DOCUMENT SECTION
The Hezhes are one of the smallest ethnic minority groups in China. In fact, poverty and oppression had reduced their numbers to a mere 300 at the time of the founding of the People’s Republic of China in 1949. Since then, however, they have made speedy advances in their economic life and health care, so that by 1990 the population had grown to 4,640.
They are a nomadic people who live mainly by hunting and fishing in the plain formed by the Heilong, Songhua and Wusuli rivers in Tongjiang, Fuyuan and Raohe counties in northeast China's Heilongjiang Province. Their language, which belongs to the Manchu-Tungusic group of the Altaic family, has no written form. For communication with outsiders they use the spoken and written Chinese language.
In winter they travel by sled and hunt on skis. They are also skilled at carpentry, tanning and iron smelting; but these are still cottage industries.
Customs and Culture
Traditional Hezhe clothing is made of fish skins and deer hides. The decorations of the clothes consist of buttons made of catfish bones and collars and cuffs dyed in cloud-shaped patterns. Women wear fish-skin and deer-hide dresses decorated with shells and colored strips of dyed deer hide in cloud, plant and animal designs. Bear skins and birch bark are also used to make thick boots which everyone wears in winter.

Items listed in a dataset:
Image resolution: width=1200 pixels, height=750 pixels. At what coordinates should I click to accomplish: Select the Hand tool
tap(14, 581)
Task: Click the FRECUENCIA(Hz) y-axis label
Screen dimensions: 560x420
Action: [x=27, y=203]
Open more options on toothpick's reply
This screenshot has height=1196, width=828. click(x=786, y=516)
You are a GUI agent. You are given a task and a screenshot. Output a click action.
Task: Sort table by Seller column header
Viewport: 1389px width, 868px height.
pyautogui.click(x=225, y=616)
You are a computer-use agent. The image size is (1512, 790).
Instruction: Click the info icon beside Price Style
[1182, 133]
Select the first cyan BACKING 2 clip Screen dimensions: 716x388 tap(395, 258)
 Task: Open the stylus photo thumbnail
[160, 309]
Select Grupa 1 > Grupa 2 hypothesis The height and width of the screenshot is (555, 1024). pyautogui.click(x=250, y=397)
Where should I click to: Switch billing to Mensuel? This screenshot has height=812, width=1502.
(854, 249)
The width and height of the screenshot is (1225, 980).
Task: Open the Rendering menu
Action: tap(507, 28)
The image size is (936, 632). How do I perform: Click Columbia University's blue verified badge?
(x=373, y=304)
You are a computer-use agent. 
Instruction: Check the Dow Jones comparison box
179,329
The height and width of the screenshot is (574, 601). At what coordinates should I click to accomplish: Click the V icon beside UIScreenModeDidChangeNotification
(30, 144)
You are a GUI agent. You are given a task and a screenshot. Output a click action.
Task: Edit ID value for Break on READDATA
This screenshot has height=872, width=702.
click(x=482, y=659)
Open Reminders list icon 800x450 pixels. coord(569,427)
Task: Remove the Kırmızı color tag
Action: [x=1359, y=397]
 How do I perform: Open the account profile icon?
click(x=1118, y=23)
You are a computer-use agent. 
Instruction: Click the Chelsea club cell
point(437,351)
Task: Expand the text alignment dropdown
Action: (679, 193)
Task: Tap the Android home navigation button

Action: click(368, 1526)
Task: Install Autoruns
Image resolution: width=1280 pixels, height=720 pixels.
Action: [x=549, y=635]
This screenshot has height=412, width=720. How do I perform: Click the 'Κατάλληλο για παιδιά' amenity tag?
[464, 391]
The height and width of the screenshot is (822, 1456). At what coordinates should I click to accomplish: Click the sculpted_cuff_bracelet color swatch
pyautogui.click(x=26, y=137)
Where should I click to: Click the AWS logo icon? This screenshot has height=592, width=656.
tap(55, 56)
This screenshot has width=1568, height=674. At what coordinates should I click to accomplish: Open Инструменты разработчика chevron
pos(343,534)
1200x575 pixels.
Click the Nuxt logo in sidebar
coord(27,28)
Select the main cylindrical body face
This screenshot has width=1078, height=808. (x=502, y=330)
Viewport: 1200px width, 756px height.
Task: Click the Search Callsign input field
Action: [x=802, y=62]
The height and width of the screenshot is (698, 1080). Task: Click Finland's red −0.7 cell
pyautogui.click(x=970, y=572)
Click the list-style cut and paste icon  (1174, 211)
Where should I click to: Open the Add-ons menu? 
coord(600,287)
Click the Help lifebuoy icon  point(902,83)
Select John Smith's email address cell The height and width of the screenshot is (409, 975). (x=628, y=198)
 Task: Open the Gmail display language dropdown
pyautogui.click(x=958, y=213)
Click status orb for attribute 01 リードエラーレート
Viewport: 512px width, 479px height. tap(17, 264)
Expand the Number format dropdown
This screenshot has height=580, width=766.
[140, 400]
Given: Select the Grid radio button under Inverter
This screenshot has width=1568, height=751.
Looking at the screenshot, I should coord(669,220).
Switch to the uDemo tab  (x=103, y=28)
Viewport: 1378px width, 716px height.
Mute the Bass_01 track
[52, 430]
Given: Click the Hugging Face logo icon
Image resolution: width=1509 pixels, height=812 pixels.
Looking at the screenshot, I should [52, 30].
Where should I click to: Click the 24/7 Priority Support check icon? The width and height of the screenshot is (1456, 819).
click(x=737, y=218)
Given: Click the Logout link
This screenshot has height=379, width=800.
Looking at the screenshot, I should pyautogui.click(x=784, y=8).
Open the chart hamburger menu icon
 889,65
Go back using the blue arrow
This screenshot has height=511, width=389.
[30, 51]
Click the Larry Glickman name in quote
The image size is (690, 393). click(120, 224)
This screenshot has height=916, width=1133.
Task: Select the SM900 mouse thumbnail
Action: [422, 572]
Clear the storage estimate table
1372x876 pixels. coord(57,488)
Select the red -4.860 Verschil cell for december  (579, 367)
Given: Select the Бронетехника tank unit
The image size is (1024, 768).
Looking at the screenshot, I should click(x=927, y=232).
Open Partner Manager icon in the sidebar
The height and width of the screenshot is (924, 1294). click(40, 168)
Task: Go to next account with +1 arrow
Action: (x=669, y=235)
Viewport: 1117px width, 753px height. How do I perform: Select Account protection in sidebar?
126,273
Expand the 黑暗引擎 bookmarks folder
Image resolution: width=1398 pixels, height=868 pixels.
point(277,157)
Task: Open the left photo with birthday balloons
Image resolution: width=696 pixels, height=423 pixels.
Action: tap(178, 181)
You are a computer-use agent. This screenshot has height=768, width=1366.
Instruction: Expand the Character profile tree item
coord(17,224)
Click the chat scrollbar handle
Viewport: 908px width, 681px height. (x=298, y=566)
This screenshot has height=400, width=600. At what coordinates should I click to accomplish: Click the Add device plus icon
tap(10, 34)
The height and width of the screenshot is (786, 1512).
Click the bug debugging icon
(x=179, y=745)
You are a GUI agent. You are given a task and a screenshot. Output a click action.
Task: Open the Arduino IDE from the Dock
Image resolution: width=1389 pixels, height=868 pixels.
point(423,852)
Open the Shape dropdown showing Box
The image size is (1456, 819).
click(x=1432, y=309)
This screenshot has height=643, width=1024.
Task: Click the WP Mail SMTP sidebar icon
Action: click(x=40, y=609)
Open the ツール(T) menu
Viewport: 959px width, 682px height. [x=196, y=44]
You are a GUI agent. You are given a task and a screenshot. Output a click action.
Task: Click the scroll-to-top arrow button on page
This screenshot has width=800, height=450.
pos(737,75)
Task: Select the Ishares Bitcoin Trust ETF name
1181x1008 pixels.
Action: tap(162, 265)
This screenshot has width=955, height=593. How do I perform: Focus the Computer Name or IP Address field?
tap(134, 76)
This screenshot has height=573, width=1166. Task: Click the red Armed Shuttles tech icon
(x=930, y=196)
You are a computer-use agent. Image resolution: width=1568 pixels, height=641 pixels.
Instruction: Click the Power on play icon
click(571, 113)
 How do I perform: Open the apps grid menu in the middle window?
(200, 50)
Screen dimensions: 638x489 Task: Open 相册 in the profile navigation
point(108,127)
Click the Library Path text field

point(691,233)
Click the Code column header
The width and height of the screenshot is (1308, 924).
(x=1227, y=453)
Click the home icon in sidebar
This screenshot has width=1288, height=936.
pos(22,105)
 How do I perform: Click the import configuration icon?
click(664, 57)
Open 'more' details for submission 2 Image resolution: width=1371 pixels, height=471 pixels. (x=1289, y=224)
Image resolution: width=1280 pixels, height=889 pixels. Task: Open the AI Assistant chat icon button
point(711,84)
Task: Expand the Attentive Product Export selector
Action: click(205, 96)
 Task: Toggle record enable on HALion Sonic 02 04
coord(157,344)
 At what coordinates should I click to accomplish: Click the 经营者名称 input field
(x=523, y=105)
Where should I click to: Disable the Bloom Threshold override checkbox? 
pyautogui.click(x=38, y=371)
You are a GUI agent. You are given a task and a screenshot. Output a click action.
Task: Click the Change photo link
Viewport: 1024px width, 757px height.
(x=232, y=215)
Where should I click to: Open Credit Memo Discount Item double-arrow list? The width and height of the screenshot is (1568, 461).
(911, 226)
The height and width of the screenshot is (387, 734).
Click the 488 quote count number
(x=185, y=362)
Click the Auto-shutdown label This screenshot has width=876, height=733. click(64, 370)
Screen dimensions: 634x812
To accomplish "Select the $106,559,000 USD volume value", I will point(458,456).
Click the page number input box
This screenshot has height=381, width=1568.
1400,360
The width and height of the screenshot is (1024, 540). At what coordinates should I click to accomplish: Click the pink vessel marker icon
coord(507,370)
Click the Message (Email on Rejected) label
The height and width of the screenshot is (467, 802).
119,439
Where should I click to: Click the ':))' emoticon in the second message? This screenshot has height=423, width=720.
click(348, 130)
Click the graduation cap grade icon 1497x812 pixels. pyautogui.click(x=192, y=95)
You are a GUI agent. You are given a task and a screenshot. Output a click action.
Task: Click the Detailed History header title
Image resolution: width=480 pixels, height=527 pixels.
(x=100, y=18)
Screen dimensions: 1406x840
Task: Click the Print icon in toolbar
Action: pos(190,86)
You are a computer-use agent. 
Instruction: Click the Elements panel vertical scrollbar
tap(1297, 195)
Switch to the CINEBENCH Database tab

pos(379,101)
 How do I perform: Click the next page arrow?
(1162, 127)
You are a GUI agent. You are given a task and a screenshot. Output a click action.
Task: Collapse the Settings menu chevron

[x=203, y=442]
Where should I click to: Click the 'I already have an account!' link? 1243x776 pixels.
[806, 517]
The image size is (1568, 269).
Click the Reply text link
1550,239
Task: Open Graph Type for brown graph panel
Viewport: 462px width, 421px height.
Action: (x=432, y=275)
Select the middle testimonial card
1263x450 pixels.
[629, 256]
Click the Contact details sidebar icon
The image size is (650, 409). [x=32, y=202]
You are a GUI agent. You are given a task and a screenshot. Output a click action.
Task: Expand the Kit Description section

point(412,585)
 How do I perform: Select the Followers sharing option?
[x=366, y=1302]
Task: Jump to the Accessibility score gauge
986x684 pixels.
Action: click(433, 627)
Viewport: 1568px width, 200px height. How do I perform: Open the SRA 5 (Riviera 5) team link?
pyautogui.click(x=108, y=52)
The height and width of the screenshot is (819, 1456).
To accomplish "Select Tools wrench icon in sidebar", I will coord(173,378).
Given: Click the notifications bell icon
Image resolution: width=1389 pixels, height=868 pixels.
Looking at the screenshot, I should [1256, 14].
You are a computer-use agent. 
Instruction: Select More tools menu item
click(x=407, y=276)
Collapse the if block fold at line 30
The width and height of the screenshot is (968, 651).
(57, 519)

PROBLEMS TO WORK ON
(1) In the passage on the Hezhes, what do they use to make the thick boots everyone wears in winter?
(2) Please extract word for word the part of the passage on the Hezhes that opens with the words containing "Customs and Culture" and closes with "wears in winter.".

SOLUTIONS TO THE EXERCISE
(1) Bear skins and birch bark.

(2)
Customs and Culture
Traditional Hezhe clothing is made of fish skins and deer hides. The decorations of the clothes consist of buttons made of catfish bones and collars and cuffs dyed in cloud-shaped patterns. Women wear fish-skin and deer-hide dresses decorated with shells and colored strips of dyed deer hide in cloud, plant and animal designs. Bear skins and birch bark are also used to make thick boots which everyone wears in winter.